Everywhere we look in the Universe, we see the same story: galaxies and stars, in all directions and all locations in space, at least on average. Sure, on small scales, galaxies clump and group together, but if you look on very large scales, the Universe has the same average properties (like density) everywhere. If, at any point, there were a galaxy made out of antimatter instead of matter, we would see a huge amount of matter/antimatter annihilation signatures and a dearth of matter in the intergalactic medium at the matter/antimatter interface. The fact that we don’t see this annihilation signature anywhere, not in individual galaxies, in clusters of galaxies, or in colliding clusters of galaxies, tells us that 99.999%+ of the Universe is definitely matter, like us, and not its antimatter counterpart.
This is confusing, because we don’t know of any mechanisms, under the current laws of physics, that create more matter than antimatter. The symmetry between matter and antimatter, in terms of particle physics, is even more explicit than you might think.
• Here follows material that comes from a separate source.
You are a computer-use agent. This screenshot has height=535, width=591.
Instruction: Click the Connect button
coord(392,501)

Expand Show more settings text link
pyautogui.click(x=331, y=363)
For example:
- every time we create a quark, we also create an antiquark,
- every time a quark is destroyed, an antiquark is also destroyed,
- every time we create-or-destroy a lepton, we also create-or-destroy an antilepton from the same lepton family, and
- every time a quark-or-lepton experiences an interaction, collision or decay, the total net number of quarks and leptons at the end of the reaction (quarks minus antiquarks, leptons minus antileptons) is the same at the end as it was at the beginning.
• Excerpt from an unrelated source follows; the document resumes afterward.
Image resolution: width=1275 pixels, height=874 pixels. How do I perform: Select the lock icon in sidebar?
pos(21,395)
The only way we’ve ever made more (or less) matter in the Universe has been to also make more (or less) antimatter in an equal amount.
The standard interpretation of these facts is that, even though we aren’t entirely sure how, we must have created more matter than antimatter in the Universe’s past. In the standard picture of the hot Big Bang, when the Universe was in its very early stages, particle-antiparticle pairs of all the known (and even any yet-to-be-discovered) particles were created in tremendous abundance. This is because, at high temperatures and densities, you can spontaneously produce new particle-antiparticle pairs from pure energy, via Einstein’s E = mc². In equal amounts, these pairs annihilate, producing pure energy (photons) again. As the Universe cools, you run out of energy to make new pairs, and the annihilation dominates.
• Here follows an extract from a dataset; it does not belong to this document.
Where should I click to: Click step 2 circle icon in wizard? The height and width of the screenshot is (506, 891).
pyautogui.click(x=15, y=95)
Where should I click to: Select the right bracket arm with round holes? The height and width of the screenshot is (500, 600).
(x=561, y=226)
If we didn’t have any matter/antimatter asymmetry, we would have wound up with a Universe that has an incredible 10²⁰ photons for every proton, and one antiproton for every proton as well. There would be approximately the same number of electrons and positrons as there are protons and antiprotons, and that would be it. Instead, however, what we see is a Universe with “only” about 1-or-2 billion photons for every proton. Conventionally, we assume that there was some asymmetric process that happened in the early Universe to give rise to this asymmetry. A simple example would be the creation of a new set of particles and antiparticles with different preferences for decay channels from one another, which could lead to a Universe with a slight preference for matter over antimatter.
But what about this new idea? What if, at some early point, something compelled the antimatter to collapse into black holes, while leaving the normal matter behind? After all, we do see very early, abundant, supermassive black holes! Making them, however, isn’t necessarily a problem, or a good motivator for such a wild idea. Whatever can be explained without invoking any new physics should be, and for supermassive black holes, we think we can do that with the idea of direct collapse. Some black holes don’t need stars to burn and go supernova; they simply collapse, which could provide seeds large enough, fast enough, to grow into the young quasars we see today.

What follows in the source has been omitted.